Stored data:

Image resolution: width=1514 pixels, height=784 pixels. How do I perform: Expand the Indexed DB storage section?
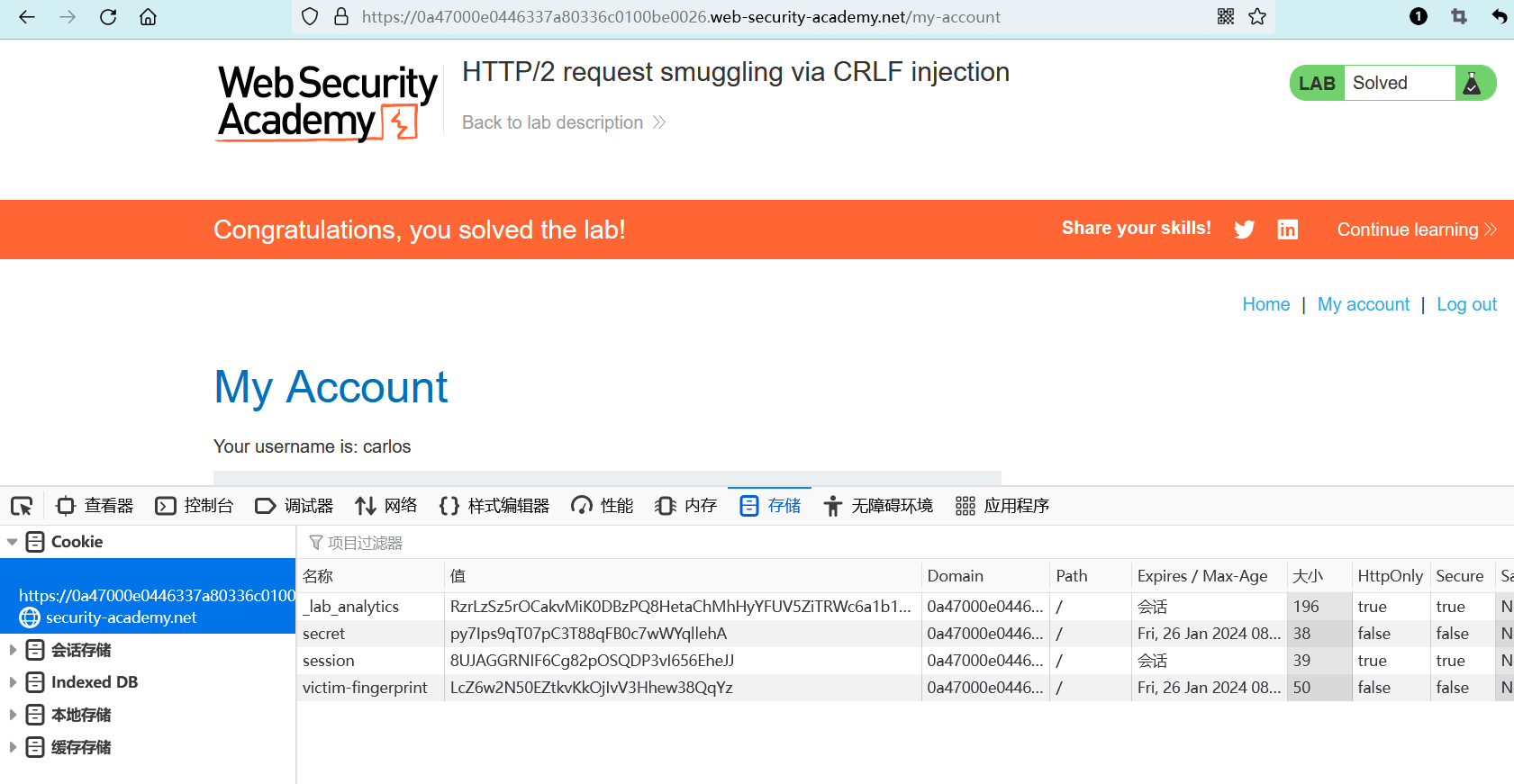coord(13,682)
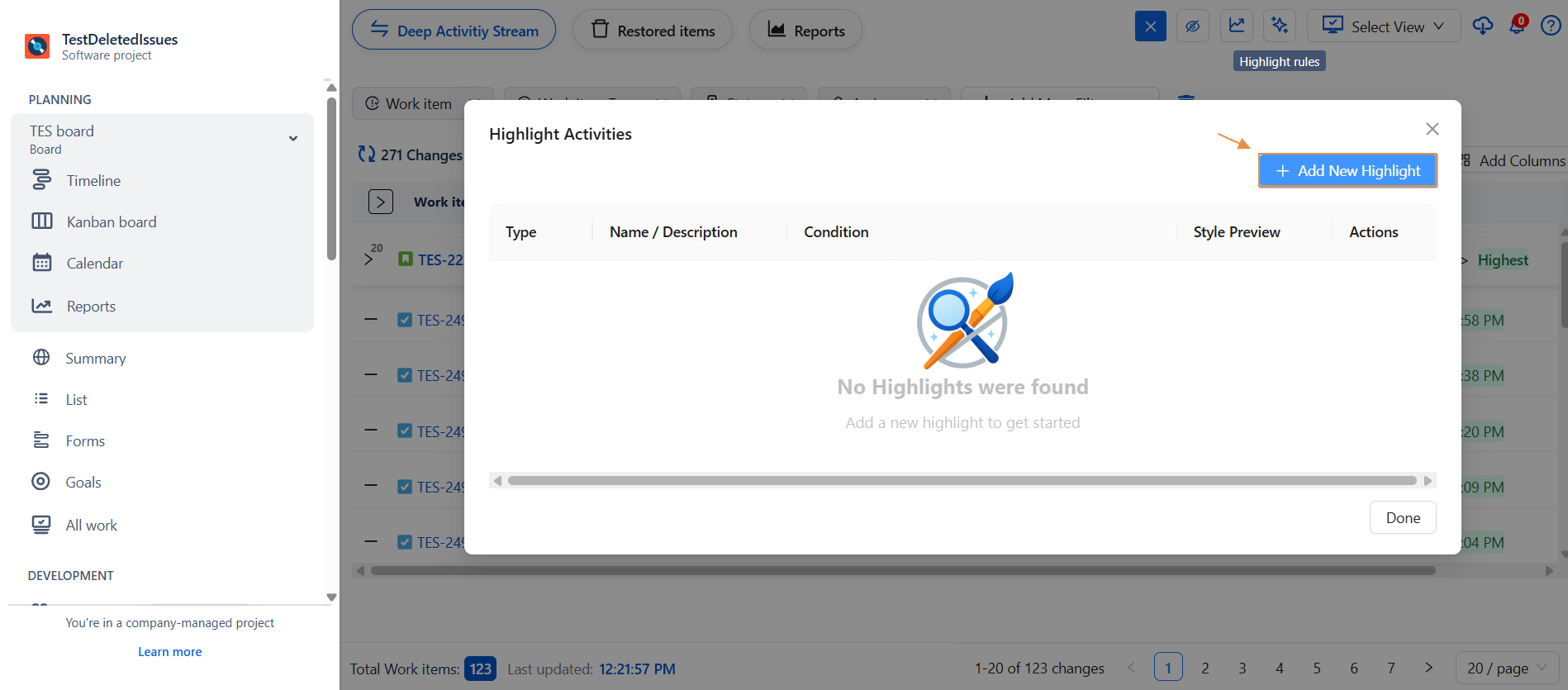Open the Select View dropdown
Image resolution: width=1568 pixels, height=690 pixels.
coord(1384,26)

● Exercise objective:
Transcribe all of the entries word for word, but skip any pictures they contain.

● Task solution:
Image resolution: width=1514 pixels, height=784 pixels. How do I perform: Expand the Indexed DB storage section?
coord(13,682)
Open the Select View dropdown
Image resolution: width=1568 pixels, height=690 pixels.
coord(1384,26)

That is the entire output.